§ **EXERCISE DETAILS**
Would you restate the data exactly as given?

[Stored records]
^^^^
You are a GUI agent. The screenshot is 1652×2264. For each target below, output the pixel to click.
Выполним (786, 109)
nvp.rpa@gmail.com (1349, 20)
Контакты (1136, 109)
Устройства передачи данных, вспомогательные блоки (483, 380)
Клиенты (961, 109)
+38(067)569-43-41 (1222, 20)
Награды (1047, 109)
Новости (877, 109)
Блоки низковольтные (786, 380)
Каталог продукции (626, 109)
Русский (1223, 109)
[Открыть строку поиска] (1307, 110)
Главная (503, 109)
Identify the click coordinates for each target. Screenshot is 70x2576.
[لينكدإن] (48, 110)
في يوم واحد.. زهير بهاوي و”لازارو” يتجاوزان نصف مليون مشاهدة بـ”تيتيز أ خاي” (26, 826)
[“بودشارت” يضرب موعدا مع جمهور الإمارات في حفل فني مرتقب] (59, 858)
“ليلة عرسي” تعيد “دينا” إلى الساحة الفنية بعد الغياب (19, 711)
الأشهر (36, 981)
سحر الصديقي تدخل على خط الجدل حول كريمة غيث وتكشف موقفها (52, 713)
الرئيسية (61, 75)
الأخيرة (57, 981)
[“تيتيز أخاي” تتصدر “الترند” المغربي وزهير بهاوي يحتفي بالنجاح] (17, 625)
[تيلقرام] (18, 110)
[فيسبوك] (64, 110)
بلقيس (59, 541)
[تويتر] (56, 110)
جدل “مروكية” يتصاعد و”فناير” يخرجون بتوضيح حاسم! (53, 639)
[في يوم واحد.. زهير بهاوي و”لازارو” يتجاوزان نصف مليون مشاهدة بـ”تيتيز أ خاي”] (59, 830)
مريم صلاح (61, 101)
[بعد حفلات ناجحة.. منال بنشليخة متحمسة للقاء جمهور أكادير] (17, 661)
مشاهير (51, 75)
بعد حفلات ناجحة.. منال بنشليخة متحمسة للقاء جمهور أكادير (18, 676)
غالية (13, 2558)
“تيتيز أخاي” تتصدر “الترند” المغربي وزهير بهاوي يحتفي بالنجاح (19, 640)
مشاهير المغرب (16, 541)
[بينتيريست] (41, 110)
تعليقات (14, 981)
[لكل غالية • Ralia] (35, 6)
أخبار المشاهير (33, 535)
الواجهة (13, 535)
^^^^
§ **ANSWER BELOW**
You are a GUI agent. The screenshot is 1652×2264. For each target below, output the pixel to click.
Выполним (786, 109)
nvp.rpa@gmail.com (1349, 20)
Контакты (1136, 109)
Устройства передачи данных, вспомогательные блоки (483, 380)
Клиенты (961, 109)
+38(067)569-43-41 (1222, 20)
Награды (1047, 109)
Новости (877, 109)
Блоки низковольтные (786, 380)
Каталог продукции (626, 109)
Русский (1223, 109)
[Открыть строку поиска] (1307, 110)
Главная (503, 109)
Identify the click coordinates for each target. Screenshot is 70x2576.
[لينكدإن] (48, 110)
في يوم واحد.. زهير بهاوي و”لازارو” يتجاوزان نصف مليون مشاهدة بـ”تيتيز أ خاي” (26, 826)
[“بودشارت” يضرب موعدا مع جمهور الإمارات في حفل فني مرتقب] (59, 858)
“ليلة عرسي” تعيد “دينا” إلى الساحة الفنية بعد الغياب (19, 711)
الأشهر (36, 981)
سحر الصديقي تدخل على خط الجدل حول كريمة غيث وتكشف موقفها (52, 713)
الرئيسية (61, 75)
الأخيرة (57, 981)
[“تيتيز أخاي” تتصدر “الترند” المغربي وزهير بهاوي يحتفي بالنجاح] (17, 625)
[تيلقرام] (18, 110)
[فيسبوك] (64, 110)
بلقيس (59, 541)
[تويتر] (56, 110)
جدل “مروكية” يتصاعد و”فناير” يخرجون بتوضيح حاسم! (53, 639)
[في يوم واحد.. زهير بهاوي و”لازارو” يتجاوزان نصف مليون مشاهدة بـ”تيتيز أ خاي”] (59, 830)
مريم صلاح (61, 101)
[بعد حفلات ناجحة.. منال بنشليخة متحمسة للقاء جمهور أكادير] (17, 661)
مشاهير (51, 75)
بعد حفلات ناجحة.. منال بنشليخة متحمسة للقاء جمهور أكادير (18, 676)
غالية (13, 2558)
“تيتيز أخاي” تتصدر “الترند” المغربي وزهير بهاوي يحتفي بالنجاح (19, 640)
مشاهير المغرب (16, 541)
[بينتيريست] (41, 110)
تعليقات (14, 981)
[لكل غالية • Ralia] (35, 6)
أخبار المشاهير (33, 535)
الواجهة (13, 535)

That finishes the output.